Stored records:
################

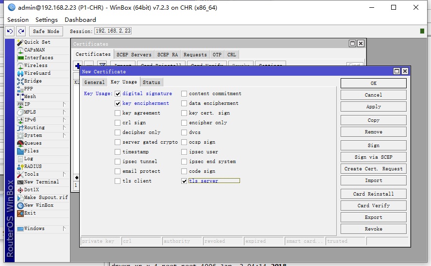Expand the IP submenu
This screenshot has height=266, width=431.
27,104
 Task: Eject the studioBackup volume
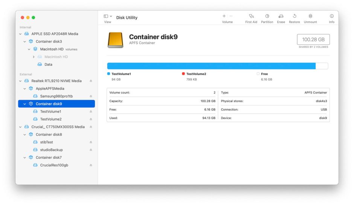(91, 150)
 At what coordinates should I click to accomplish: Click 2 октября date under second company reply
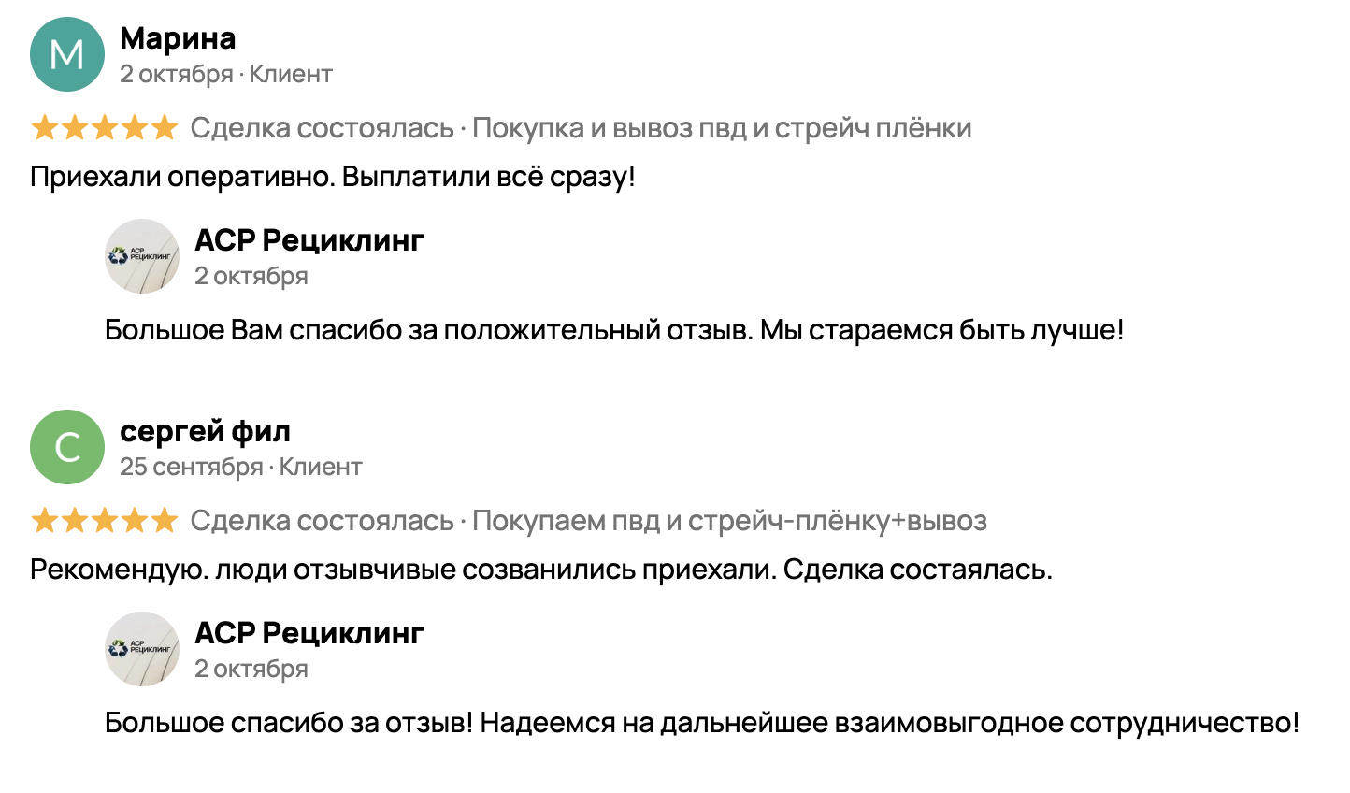pos(251,669)
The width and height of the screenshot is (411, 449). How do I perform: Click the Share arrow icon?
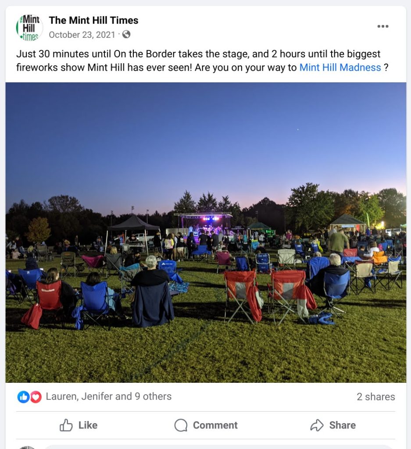point(317,425)
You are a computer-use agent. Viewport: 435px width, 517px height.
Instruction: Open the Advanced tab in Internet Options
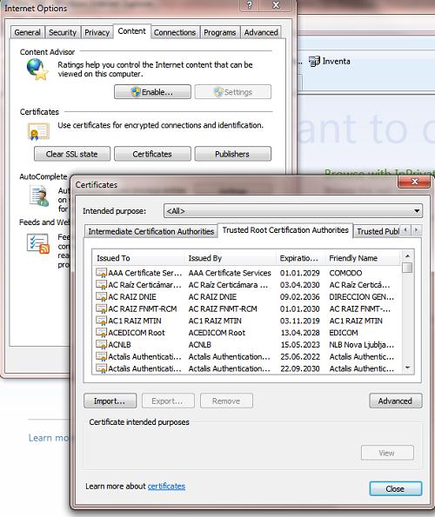point(261,32)
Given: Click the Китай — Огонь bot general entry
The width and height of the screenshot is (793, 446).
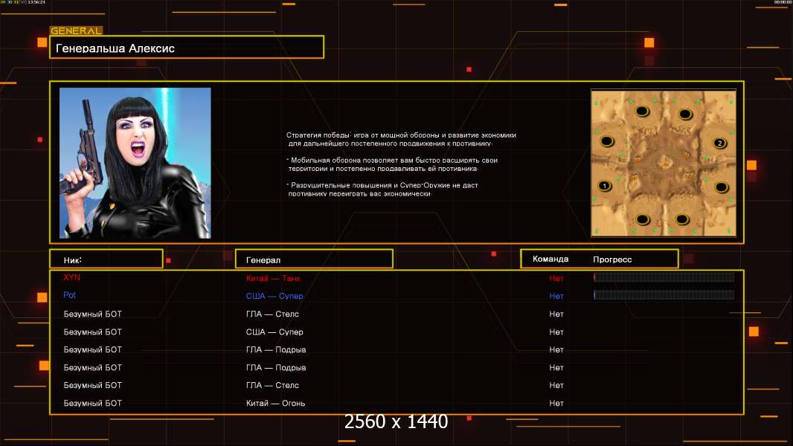Looking at the screenshot, I should (276, 403).
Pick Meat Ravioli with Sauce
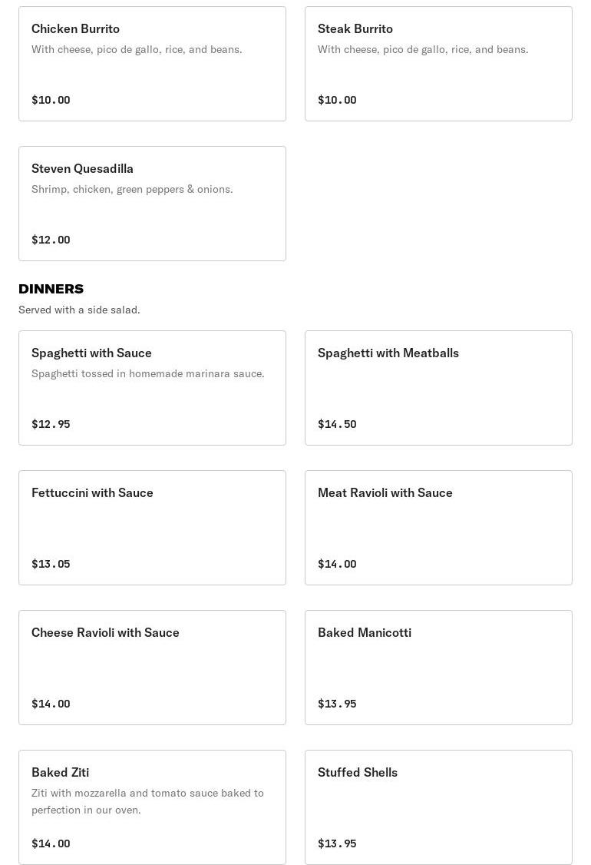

################

## PROBLEM DESCRIPTION
Turn every line of the entries above into a row of a Markdown table with the columns No. and Line, numbering the rows in order and skipping blank lines. Leave the pictures out.

## EXERCISE RESULT
| No. | Line |
|---|---|
| 1 | Expand the IP submenu |
| 2 | This screenshot has height=266, width=431. |
| 3 | 27,104 |
| 4 |  Task: Eject the studioBackup volume |
| 5 | (91, 150) |
| 6 |  At what coordinates should I click to accomplish: Click 2 октября date under second company reply |
| 7 | pos(251,669) |
| 8 | The width and height of the screenshot is (411, 449). How do I perform: Click the Share arrow icon? |
| 9 | point(317,425) |
| 10 | You are a computer-use agent. Viewport: 435px width, 517px height. |
| 11 | Instruction: Open the Advanced tab in Internet Options |
| 12 | point(261,32) |
| 13 | Given: Click the Китай — Огонь bot general entry |
| 14 | The width and height of the screenshot is (793, 446). |
| 15 | Looking at the screenshot, I should (276, 403). |
| 16 | Pick Meat Ravioli with Sauce |